Black Dice siempre han sido un grupo peculiar que nunca ha tenido en cuenta los distintos vientos de cambio ni hacía donde giraba la veleta a la hora de componer su música. Parapetados en si mismos desde 1997, llevan quince años haciendo literalmente lo que les da la gana mientras desfilan por sellos tan variopintos como Three One G, Fat Cat, DFA, Paw Tracks, Troubleman Unlimited o Ribbon Music en el caso de este Mr. Impossible. Desde sus primeros discos más ruidistas, desquiciados pero cómodamente accesibles, hasta aquellos ramalazos juguetones con drones y loops que suavizaban la escucha, Black Dice han utilizado todo lo que han querido, desmarcándose del momento y del ojo del huracán que es Brooklyn, su ciudad adoptiva. El autismo deliberado que toman como estandarte y como escudo les ha permitido no domesticarse en ningún momento, ni siquiera en su fichaje por Domino, y con Mr. Impossible vuelven a repartir ráfagas de beats locos y kilos de distorsión.

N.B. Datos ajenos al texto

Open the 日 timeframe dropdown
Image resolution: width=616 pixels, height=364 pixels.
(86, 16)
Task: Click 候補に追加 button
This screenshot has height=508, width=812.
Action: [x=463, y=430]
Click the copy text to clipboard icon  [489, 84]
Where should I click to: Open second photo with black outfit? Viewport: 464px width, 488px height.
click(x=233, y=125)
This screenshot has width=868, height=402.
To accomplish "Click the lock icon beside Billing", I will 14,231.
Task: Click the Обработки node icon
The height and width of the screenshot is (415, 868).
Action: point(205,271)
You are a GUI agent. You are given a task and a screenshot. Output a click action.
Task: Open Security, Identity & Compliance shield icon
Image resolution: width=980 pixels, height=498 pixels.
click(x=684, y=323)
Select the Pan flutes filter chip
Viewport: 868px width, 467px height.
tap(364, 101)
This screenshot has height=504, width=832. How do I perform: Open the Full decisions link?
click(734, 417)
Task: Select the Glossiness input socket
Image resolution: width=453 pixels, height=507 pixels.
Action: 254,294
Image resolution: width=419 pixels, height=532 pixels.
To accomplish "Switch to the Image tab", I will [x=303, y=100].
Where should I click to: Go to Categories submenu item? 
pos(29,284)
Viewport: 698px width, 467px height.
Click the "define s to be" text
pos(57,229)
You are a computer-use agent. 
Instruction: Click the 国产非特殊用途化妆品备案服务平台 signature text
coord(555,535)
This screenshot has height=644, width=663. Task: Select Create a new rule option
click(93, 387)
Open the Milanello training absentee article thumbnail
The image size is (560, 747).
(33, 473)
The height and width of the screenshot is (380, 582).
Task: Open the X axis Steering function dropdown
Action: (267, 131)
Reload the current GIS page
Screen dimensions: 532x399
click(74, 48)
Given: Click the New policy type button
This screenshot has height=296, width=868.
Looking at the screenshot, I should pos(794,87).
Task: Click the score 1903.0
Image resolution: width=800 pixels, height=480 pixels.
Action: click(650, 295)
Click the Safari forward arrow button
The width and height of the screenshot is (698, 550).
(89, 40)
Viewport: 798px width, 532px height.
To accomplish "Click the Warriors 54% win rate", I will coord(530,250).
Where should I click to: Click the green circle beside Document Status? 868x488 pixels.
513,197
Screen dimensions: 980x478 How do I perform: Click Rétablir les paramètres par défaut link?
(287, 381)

Su primer disco en Ribbon Music es instintivamente más accesible que sus anteriores trabajos, pero siguen tan asilvestrados como siempre. Ni Domino ha conseguido que su sonido se gire hacia lo convencional, aunque las primeras escuchas de su nuevo trabajo puedan llegar a parecerlo. Mr. Impossible está lleno de ritmos y patrones habituales que se repiten y dan esa sensación de música cercana a la electrónica más perturbada. Incluso se permiten el uso de estribillos y voces ordinarias que, pervertidas con sus efectos correspondientes, nos vuelven a poner en nuestro sitio al mínimo intento de buscar palabras racionales para definir esta locura que realmente tiene poco de accesible. Esa facilidad que nos sorprende al principio se va convirtiendo en una cabalgata de ruidos y ritmos extraños que nos taladran el cerebro y entonces es cuando llega el momento de escoger: Todo o nada. O nos quitamos los auriculares y nos ponemos un disco de Enya o subimos el volumen al máximo y nos volvemos turuletas con ellos, bailando en los semáforos y moviendo los brazos mientras compramos el pan, ajenos a la humanidad que nos rodea y transformándonos en infectados del ruido. Los beats de Black Dice no hacen prisioneros así que la lucha es a muerte.

No es difícil adivinar que un directo de Black Dice puede ser una montaña rusa de violaciones de tímpano y despeines de cerebelo. Un momento en el que los miembros de la banda aprovechan para soltar toda esa inquina sónica que llevan dentro para llevarnos al cielo. Pues bien, tenemos suerte porque hacía finales de verano los tendremos por aquí.